• _About this exercise_
Copy out each line featuring the string "arrow" from the entries beneath.

[Information supplied — start]

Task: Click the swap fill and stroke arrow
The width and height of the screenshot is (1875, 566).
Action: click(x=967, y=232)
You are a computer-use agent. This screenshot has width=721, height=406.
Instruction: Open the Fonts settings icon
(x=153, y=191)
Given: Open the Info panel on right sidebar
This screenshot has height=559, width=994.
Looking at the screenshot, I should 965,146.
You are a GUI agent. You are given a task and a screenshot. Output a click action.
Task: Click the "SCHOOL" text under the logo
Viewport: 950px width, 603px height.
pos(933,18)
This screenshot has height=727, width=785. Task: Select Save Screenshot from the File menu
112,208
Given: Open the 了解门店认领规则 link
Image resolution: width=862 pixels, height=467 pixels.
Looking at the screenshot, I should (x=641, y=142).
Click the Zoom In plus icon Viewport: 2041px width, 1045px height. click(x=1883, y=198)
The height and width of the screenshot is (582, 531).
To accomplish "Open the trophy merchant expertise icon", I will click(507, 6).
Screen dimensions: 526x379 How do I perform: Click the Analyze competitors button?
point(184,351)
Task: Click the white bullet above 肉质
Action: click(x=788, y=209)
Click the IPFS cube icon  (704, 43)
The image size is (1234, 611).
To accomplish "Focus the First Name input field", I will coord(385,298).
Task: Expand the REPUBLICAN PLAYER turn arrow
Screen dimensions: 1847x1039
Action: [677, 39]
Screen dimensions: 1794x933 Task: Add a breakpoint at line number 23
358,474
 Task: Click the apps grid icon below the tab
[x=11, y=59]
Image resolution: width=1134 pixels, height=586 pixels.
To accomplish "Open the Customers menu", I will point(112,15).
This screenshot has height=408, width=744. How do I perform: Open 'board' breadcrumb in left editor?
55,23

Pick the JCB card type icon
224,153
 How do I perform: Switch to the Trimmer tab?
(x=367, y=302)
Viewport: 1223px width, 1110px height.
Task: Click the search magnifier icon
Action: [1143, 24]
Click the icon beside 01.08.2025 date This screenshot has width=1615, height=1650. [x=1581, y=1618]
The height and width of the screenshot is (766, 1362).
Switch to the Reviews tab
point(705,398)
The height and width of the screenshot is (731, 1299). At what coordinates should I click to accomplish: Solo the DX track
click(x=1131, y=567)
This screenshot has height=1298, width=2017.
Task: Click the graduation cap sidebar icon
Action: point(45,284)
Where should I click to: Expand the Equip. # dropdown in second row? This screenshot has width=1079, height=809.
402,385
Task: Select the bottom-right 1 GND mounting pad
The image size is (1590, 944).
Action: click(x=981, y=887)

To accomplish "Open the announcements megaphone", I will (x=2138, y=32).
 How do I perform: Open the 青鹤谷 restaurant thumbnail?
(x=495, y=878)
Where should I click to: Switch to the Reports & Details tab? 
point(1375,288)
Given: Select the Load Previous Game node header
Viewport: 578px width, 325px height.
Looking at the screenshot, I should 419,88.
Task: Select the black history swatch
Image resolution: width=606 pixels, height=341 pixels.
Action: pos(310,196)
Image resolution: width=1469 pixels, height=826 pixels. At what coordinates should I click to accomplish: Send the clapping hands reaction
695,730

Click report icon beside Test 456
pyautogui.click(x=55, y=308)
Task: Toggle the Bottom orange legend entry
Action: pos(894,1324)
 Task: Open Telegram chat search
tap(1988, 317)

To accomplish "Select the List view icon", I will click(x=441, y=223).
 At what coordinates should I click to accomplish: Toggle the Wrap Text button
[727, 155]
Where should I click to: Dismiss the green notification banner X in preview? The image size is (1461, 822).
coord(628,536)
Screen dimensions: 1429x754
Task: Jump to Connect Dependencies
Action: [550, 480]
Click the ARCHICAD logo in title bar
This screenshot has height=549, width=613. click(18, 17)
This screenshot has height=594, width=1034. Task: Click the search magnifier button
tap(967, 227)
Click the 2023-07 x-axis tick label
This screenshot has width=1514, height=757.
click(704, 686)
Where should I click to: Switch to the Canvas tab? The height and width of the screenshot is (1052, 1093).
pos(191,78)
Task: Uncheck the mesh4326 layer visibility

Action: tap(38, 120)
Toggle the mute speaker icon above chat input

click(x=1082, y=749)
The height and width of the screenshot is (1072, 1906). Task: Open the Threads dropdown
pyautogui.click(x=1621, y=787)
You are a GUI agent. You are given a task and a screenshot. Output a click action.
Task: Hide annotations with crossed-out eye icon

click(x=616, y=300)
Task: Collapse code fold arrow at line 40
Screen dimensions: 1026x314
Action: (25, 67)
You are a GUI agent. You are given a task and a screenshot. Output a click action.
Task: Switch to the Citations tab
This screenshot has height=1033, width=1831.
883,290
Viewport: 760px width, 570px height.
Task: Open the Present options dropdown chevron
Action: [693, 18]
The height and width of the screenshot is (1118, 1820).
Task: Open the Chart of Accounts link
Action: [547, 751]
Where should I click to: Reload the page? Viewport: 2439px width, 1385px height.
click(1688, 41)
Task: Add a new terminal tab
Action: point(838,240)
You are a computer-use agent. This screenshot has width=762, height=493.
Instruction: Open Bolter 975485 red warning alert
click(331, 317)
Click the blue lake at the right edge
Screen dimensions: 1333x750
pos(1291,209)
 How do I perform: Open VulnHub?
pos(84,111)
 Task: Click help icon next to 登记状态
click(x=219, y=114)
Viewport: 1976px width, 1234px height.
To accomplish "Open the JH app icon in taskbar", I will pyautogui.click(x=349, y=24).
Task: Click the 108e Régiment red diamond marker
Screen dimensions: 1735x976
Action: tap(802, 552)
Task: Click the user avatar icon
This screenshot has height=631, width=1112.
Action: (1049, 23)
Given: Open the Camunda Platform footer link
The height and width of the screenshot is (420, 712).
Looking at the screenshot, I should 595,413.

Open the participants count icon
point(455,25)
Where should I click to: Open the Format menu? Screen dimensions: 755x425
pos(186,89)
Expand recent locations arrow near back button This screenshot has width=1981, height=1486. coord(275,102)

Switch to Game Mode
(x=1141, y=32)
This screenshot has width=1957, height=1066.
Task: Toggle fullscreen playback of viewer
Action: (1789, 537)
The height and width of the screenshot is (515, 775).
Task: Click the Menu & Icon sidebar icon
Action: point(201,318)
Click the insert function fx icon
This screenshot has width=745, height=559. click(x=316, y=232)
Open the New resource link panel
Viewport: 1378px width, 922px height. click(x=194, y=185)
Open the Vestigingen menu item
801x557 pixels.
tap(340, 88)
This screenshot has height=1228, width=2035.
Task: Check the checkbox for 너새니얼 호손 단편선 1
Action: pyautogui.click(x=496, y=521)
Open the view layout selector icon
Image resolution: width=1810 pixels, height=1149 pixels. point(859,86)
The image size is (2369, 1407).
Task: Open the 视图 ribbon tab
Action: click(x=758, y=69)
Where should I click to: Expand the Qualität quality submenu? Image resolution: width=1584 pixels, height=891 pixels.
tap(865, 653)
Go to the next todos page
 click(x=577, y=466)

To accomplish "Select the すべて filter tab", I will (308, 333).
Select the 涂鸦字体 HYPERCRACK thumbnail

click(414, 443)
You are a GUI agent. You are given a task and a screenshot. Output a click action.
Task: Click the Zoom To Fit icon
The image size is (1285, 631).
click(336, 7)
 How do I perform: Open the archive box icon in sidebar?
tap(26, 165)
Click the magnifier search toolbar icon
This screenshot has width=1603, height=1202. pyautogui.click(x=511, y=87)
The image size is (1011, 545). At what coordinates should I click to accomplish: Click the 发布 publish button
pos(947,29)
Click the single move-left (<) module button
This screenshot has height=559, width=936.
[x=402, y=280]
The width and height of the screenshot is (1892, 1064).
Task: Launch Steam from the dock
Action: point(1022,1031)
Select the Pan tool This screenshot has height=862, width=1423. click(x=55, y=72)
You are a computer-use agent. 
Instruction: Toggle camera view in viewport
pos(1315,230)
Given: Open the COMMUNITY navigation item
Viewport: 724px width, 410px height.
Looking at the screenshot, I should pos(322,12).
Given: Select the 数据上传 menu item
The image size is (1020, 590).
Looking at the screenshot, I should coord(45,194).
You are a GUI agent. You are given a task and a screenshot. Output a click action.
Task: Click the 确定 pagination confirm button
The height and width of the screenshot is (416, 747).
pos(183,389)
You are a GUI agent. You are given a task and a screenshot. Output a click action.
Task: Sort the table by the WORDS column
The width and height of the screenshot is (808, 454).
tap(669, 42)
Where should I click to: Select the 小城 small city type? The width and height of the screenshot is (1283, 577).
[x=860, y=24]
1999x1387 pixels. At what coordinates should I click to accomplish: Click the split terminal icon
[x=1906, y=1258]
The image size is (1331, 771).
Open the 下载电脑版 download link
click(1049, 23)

[Information supplied — finish]

• _Answer to this exercise_
Task: Click the swap fill and stroke arrow
Task: Expand the REPUBLICAN PLAYER turn arrow
Task: Collapse code fold arrow at line 40
Expand recent locations arrow near back button This screenshot has width=1981, height=1486. coord(275,102)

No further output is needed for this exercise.